#### What you should do:
Provide the data again in its entirety, exactly as given.

━━━━━━━━━━

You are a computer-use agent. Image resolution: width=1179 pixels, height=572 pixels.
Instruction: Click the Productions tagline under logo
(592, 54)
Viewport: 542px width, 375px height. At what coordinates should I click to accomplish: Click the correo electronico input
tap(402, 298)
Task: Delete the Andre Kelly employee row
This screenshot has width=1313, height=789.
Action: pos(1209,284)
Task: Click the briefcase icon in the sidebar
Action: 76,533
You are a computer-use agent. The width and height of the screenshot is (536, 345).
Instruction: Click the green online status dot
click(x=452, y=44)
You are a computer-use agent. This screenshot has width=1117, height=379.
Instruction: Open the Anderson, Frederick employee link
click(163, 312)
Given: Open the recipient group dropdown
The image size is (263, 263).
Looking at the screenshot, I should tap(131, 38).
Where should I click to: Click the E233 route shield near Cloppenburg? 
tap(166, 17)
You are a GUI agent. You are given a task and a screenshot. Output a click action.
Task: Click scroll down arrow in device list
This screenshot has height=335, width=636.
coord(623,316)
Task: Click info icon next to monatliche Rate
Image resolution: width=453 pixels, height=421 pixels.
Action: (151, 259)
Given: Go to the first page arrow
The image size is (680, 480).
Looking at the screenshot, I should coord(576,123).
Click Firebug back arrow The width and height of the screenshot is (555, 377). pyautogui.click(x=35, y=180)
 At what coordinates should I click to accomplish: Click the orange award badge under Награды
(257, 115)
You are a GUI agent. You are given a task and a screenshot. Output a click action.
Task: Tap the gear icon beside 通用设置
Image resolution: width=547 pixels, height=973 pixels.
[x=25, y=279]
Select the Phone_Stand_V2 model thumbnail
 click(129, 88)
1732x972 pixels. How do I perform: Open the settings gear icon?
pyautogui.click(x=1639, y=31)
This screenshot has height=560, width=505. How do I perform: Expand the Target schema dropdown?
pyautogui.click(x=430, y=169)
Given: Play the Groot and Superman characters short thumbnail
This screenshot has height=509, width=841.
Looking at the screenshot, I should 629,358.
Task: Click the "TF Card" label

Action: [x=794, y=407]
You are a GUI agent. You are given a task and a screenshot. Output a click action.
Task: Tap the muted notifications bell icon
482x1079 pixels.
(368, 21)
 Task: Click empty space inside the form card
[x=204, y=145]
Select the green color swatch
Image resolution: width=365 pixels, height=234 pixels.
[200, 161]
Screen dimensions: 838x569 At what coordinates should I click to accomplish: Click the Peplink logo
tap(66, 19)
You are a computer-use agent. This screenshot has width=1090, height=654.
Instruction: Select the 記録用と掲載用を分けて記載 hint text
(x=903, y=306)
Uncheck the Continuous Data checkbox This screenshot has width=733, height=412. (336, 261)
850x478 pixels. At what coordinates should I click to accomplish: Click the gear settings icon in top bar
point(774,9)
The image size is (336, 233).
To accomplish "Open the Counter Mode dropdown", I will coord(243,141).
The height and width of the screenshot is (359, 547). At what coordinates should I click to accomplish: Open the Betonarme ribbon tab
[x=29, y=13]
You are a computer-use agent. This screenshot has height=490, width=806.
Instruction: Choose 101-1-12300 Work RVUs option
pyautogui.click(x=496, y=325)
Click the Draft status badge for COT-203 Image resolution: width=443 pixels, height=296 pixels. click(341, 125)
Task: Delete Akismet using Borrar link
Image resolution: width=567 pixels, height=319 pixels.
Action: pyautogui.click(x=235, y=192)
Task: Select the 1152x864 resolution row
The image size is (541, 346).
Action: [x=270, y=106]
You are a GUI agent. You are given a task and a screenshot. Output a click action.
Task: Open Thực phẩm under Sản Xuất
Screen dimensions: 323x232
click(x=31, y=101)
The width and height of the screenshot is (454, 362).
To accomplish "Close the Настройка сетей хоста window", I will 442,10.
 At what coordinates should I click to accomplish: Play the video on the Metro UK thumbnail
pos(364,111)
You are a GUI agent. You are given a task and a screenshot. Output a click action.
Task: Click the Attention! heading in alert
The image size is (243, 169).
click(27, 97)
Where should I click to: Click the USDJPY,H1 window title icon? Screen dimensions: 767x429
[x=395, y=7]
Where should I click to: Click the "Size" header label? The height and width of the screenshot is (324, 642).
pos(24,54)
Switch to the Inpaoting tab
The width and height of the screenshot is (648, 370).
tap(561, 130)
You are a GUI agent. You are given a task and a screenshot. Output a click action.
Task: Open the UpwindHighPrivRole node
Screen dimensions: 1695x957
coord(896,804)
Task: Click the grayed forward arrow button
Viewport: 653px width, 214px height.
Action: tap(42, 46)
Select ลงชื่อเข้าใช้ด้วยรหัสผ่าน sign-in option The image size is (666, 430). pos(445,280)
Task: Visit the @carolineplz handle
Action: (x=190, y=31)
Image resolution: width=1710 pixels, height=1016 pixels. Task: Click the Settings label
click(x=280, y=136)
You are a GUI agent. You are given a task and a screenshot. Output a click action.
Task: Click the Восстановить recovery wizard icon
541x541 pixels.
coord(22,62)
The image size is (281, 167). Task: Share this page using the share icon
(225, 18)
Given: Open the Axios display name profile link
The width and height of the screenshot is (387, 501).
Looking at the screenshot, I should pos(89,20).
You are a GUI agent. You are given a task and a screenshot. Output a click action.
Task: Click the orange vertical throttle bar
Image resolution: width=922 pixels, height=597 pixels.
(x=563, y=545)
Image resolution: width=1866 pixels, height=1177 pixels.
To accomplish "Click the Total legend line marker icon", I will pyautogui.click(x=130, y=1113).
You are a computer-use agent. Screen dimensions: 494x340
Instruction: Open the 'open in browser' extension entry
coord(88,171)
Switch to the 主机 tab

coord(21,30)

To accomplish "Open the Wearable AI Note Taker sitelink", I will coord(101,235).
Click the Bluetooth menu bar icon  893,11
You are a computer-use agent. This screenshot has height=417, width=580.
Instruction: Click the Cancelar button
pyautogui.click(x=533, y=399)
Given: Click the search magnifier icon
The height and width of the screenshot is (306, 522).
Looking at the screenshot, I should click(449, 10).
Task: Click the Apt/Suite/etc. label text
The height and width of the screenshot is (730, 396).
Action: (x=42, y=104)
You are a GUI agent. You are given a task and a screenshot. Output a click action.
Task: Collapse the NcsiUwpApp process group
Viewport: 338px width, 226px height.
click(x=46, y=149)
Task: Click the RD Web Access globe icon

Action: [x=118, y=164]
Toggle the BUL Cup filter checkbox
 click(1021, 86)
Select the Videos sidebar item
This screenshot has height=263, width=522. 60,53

━━━━━━━━━━

#### Answer space:
You are a computer-use agent. Image resolution: width=1179 pixels, height=572 pixels.
Instruction: Click the Productions tagline under logo
(592, 54)
Viewport: 542px width, 375px height. At what coordinates should I click to accomplish: Click the correo electronico input
tap(402, 298)
Task: Delete the Andre Kelly employee row
This screenshot has width=1313, height=789.
Action: pos(1209,284)
Task: Click the briefcase icon in the sidebar
Action: 76,533
You are a computer-use agent. The width and height of the screenshot is (536, 345).
Instruction: Click the green online status dot
click(x=452, y=44)
You are a computer-use agent. This screenshot has width=1117, height=379.
Instruction: Open the Anderson, Frederick employee link
click(163, 312)
Given: Open the recipient group dropdown
The image size is (263, 263).
Looking at the screenshot, I should tap(131, 38).
Where should I click to: Click the E233 route shield near Cloppenburg? 
tap(166, 17)
You are a GUI agent. You are given a task and a screenshot. Output a click action.
Task: Click scroll down arrow in device list
This screenshot has height=335, width=636.
coord(623,316)
Task: Click info icon next to monatliche Rate
Image resolution: width=453 pixels, height=421 pixels.
Action: (151, 259)
Given: Go to the first page arrow
The image size is (680, 480).
Looking at the screenshot, I should coord(576,123).
Click Firebug back arrow The width and height of the screenshot is (555, 377). pyautogui.click(x=35, y=180)
 At what coordinates should I click to accomplish: Click the orange award badge under Награды
(257, 115)
You are a GUI agent. You are given a task and a screenshot. Output a click action.
Task: Tap the gear icon beside 通用设置
Image resolution: width=547 pixels, height=973 pixels.
[x=25, y=279]
Select the Phone_Stand_V2 model thumbnail
 click(129, 88)
1732x972 pixels. How do I perform: Open the settings gear icon?
pyautogui.click(x=1639, y=31)
This screenshot has height=560, width=505. How do I perform: Expand the Target schema dropdown?
pyautogui.click(x=430, y=169)
Given: Play the Groot and Superman characters short thumbnail
This screenshot has height=509, width=841.
Looking at the screenshot, I should 629,358.
Task: Click the "TF Card" label

Action: [x=794, y=407]
You are a GUI agent. You are given a task and a screenshot. Output a click action.
Task: Tap the muted notifications bell icon
482x1079 pixels.
(368, 21)
 Task: Click empty space inside the form card
[x=204, y=145]
Select the green color swatch
Image resolution: width=365 pixels, height=234 pixels.
[200, 161]
Screen dimensions: 838x569 At what coordinates should I click to accomplish: Click the Peplink logo
tap(66, 19)
You are a computer-use agent. This screenshot has width=1090, height=654.
Instruction: Select the 記録用と掲載用を分けて記載 hint text
(x=903, y=306)
Uncheck the Continuous Data checkbox This screenshot has width=733, height=412. (336, 261)
850x478 pixels. At what coordinates should I click to accomplish: Click the gear settings icon in top bar
point(774,9)
The image size is (336, 233).
To accomplish "Open the Counter Mode dropdown", I will coord(243,141).
The height and width of the screenshot is (359, 547). At what coordinates should I click to accomplish: Open the Betonarme ribbon tab
[x=29, y=13]
You are a computer-use agent. This screenshot has height=490, width=806.
Instruction: Choose 101-1-12300 Work RVUs option
pyautogui.click(x=496, y=325)
Click the Draft status badge for COT-203 Image resolution: width=443 pixels, height=296 pixels. click(341, 125)
Task: Delete Akismet using Borrar link
Image resolution: width=567 pixels, height=319 pixels.
Action: pyautogui.click(x=235, y=192)
Task: Select the 1152x864 resolution row
The image size is (541, 346).
Action: [x=270, y=106]
You are a GUI agent. You are given a task and a screenshot. Output a click action.
Task: Open Thực phẩm under Sản Xuất
Screen dimensions: 323x232
click(x=31, y=101)
The width and height of the screenshot is (454, 362).
To accomplish "Close the Настройка сетей хоста window", I will 442,10.
 At what coordinates should I click to accomplish: Play the video on the Metro UK thumbnail
pos(364,111)
You are a GUI agent. You are given a task and a screenshot. Output a click action.
Task: Click the Attention! heading in alert
The image size is (243, 169).
click(27, 97)
Where should I click to: Click the USDJPY,H1 window title icon? Screen dimensions: 767x429
[x=395, y=7]
Where should I click to: Click the "Size" header label? The height and width of the screenshot is (324, 642).
pos(24,54)
Switch to the Inpaoting tab
The width and height of the screenshot is (648, 370).
tap(561, 130)
You are a GUI agent. You are given a task and a screenshot. Output a click action.
Task: Open the UpwindHighPrivRole node
Screen dimensions: 1695x957
coord(896,804)
Task: Click the grayed forward arrow button
Viewport: 653px width, 214px height.
Action: tap(42, 46)
Select ลงชื่อเข้าใช้ด้วยรหัสผ่าน sign-in option The image size is (666, 430). pos(445,280)
Task: Visit the @carolineplz handle
Action: (x=190, y=31)
Image resolution: width=1710 pixels, height=1016 pixels. Task: Click the Settings label
click(x=280, y=136)
You are a GUI agent. You are given a task and a screenshot. Output a click action.
Task: Click the Восстановить recovery wizard icon
541x541 pixels.
coord(22,62)
The image size is (281, 167). Task: Share this page using the share icon
(225, 18)
Given: Open the Axios display name profile link
The width and height of the screenshot is (387, 501).
Looking at the screenshot, I should pos(89,20).
You are a GUI agent. You are given a task and a screenshot. Output a click action.
Task: Click the orange vertical throttle bar
Image resolution: width=922 pixels, height=597 pixels.
(x=563, y=545)
Image resolution: width=1866 pixels, height=1177 pixels.
To accomplish "Click the Total legend line marker icon", I will pyautogui.click(x=130, y=1113).
You are a computer-use agent. Screen dimensions: 494x340
Instruction: Open the 'open in browser' extension entry
coord(88,171)
Switch to the 主机 tab

coord(21,30)

To accomplish "Open the Wearable AI Note Taker sitelink", I will coord(101,235).
Click the Bluetooth menu bar icon  893,11
You are a computer-use agent. This screenshot has height=417, width=580.
Instruction: Click the Cancelar button
pyautogui.click(x=533, y=399)
Given: Click the search magnifier icon
The height and width of the screenshot is (306, 522).
Looking at the screenshot, I should click(449, 10).
Task: Click the Apt/Suite/etc. label text
The height and width of the screenshot is (730, 396).
Action: (x=42, y=104)
You are a GUI agent. You are given a task and a screenshot. Output a click action.
Task: Collapse the NcsiUwpApp process group
Viewport: 338px width, 226px height.
click(x=46, y=149)
Task: Click the RD Web Access globe icon

Action: [x=118, y=164]
Toggle the BUL Cup filter checkbox
 click(1021, 86)
Select the Videos sidebar item
This screenshot has height=263, width=522. 60,53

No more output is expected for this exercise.